Key Takeaways:
Fusen Pharmaceutical Co., Ltd. (1652.HK) has received marketing approval from China's National Medical Products Administration for its Lornoxicam for Injection, a treatment for acute moderate pain after surgery, sending its shares up nearly 6 percent.
"The launch of Lornoxicam for Injection adds an important new product to Fusen’s portfolio and strengthens its presence in China’s hospital-based pain management market," the company said in a statement regarding the approval.
Developed by Fusen's wholly-owned subsidiary, Jiaheng (Zhuhai Hengqin) Pharmaceutical Technology, the drug is a non-steroidal, non-opioid analgesic. It offers pain relief comparable to morphine but with fewer side effects and a lower risk of addiction, according to a company announcement. The drug is already included in China's national reimbursement system as a Class B drug.

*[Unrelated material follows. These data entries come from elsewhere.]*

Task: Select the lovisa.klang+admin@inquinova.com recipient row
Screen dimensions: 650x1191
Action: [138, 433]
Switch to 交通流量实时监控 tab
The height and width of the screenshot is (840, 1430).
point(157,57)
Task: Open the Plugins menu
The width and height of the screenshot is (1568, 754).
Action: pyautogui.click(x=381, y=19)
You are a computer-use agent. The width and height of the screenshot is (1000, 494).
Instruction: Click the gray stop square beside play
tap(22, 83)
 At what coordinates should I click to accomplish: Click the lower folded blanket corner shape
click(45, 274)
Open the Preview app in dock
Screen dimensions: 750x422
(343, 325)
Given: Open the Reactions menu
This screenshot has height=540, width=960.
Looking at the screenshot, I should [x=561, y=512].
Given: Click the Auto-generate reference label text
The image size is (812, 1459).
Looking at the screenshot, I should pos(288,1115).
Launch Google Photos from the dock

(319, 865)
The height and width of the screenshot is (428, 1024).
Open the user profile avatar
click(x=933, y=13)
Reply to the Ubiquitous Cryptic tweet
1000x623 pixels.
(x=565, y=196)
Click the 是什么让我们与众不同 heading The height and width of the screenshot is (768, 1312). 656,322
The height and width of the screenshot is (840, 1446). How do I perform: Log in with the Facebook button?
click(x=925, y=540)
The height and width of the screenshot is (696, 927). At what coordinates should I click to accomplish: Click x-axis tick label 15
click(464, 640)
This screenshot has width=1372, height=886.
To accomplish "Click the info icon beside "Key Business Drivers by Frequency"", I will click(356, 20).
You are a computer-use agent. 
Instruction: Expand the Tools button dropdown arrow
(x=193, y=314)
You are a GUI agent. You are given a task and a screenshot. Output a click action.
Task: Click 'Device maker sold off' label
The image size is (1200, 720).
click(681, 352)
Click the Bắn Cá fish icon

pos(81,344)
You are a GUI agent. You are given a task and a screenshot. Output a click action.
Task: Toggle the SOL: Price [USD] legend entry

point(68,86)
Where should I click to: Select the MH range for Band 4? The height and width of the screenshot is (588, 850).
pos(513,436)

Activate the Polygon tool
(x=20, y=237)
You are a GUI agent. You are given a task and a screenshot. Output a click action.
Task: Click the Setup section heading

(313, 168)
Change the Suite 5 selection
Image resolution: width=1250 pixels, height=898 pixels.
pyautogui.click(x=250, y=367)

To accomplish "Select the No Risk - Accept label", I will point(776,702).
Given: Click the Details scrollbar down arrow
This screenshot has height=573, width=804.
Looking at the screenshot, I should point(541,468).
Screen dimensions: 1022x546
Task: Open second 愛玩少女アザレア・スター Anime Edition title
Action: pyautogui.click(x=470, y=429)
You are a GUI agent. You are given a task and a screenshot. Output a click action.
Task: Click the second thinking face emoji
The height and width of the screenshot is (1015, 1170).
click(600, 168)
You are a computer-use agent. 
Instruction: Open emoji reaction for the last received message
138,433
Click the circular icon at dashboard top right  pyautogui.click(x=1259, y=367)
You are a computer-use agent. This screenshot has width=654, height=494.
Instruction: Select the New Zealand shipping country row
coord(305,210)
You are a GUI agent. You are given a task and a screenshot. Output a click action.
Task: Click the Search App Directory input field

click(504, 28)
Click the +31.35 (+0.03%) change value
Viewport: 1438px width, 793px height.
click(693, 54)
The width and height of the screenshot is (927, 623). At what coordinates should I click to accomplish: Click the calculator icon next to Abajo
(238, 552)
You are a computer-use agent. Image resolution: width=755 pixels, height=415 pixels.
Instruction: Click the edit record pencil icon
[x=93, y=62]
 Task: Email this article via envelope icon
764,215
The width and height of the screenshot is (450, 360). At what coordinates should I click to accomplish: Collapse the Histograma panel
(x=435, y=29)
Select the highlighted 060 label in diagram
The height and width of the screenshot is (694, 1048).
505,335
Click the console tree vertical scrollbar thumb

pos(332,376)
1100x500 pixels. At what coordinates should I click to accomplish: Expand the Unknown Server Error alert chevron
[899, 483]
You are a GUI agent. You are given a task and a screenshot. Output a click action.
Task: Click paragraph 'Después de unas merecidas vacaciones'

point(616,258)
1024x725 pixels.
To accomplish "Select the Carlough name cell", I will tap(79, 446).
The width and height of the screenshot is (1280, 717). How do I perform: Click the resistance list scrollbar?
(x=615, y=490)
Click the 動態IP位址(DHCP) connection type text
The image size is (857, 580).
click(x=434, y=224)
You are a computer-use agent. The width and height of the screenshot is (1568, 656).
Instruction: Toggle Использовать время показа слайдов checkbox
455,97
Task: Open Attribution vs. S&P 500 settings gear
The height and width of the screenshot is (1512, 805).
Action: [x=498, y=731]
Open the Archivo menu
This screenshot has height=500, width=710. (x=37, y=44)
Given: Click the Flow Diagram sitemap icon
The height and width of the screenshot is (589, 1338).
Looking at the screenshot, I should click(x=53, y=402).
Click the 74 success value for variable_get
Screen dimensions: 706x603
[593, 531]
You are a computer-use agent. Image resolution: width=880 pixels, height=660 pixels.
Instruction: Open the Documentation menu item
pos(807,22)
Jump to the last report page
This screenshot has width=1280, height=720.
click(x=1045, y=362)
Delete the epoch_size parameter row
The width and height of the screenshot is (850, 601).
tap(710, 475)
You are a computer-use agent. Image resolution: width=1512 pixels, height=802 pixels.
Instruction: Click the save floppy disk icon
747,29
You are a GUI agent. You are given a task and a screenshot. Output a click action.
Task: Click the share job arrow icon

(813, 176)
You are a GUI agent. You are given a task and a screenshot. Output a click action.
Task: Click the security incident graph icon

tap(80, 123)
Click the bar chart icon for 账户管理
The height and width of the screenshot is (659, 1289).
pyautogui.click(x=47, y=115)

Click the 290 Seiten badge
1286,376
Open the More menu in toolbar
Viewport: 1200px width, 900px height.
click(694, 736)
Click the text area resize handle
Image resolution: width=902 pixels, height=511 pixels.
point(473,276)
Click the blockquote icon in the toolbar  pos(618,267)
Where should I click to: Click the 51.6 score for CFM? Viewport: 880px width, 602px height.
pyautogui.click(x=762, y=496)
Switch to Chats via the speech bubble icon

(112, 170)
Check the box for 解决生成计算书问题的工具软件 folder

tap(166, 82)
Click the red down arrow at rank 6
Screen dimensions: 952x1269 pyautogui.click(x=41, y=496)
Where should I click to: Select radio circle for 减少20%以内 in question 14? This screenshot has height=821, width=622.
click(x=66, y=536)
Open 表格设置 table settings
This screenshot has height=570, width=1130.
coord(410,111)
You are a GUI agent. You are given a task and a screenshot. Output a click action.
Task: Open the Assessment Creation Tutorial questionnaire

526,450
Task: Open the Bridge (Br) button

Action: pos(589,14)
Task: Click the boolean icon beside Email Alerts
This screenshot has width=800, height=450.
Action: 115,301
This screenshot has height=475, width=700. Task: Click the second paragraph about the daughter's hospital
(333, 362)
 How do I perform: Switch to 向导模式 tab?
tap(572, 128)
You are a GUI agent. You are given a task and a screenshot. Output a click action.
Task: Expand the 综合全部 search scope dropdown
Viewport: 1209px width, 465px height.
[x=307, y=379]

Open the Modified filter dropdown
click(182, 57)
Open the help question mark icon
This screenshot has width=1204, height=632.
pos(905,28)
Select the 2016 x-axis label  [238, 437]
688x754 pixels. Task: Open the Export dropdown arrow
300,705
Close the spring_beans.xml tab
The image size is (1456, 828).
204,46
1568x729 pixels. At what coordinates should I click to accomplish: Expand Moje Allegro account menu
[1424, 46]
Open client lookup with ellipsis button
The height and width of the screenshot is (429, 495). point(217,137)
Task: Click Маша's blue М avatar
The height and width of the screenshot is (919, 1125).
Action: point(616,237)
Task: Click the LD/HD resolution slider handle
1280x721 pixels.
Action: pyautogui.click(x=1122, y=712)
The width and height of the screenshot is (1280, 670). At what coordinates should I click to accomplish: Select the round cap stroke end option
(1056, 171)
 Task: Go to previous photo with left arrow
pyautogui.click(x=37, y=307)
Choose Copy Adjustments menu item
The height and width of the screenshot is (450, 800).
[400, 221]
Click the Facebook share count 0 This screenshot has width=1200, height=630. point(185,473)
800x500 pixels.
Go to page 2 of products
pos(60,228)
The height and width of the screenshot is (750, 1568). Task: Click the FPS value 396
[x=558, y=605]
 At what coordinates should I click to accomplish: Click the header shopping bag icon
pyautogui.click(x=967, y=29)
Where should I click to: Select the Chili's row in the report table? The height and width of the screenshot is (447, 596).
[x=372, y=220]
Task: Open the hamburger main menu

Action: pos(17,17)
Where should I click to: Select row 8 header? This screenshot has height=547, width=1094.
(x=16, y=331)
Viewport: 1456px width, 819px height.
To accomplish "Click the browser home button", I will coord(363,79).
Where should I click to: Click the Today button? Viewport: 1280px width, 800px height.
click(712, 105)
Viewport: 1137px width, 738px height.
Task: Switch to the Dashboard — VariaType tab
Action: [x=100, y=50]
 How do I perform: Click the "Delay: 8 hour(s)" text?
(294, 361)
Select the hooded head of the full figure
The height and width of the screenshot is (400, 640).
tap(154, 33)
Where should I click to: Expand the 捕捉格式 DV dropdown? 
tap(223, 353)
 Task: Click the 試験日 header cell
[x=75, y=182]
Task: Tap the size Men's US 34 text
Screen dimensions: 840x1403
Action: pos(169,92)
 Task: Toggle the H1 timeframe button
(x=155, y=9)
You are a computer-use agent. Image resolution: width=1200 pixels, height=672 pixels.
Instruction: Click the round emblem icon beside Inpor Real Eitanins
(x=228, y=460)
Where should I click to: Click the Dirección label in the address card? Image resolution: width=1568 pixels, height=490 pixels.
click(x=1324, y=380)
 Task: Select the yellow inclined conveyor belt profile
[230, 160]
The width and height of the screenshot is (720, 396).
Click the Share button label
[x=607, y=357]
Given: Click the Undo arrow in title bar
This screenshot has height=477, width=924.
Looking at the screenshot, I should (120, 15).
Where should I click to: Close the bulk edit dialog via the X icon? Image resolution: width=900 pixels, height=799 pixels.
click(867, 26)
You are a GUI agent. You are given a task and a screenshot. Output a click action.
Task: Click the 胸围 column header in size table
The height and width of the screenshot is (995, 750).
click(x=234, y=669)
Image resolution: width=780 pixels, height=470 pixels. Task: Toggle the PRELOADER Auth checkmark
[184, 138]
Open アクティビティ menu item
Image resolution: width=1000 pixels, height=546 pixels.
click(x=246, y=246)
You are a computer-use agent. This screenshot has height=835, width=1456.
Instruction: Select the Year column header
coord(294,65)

The approval positions Fusen to compete in China's domestic hospital market for perioperative analgesia, where sales of similar injection products exceeded 300 million yuan in 2025. By providing a safer alternative to opioid-based painkillers, Lornoxicam aligns with current clinical guidelines favoring multimodal pain management strategies.
The approval provides a significant catalyst for Fusen, opening a new revenue stream in a sizable market. Investors will now watch for initial sales data in the coming quarters to gauge market uptake and the drug's impact on the company's earnings.
This article is for informational purposes only and does not constitute investment advice.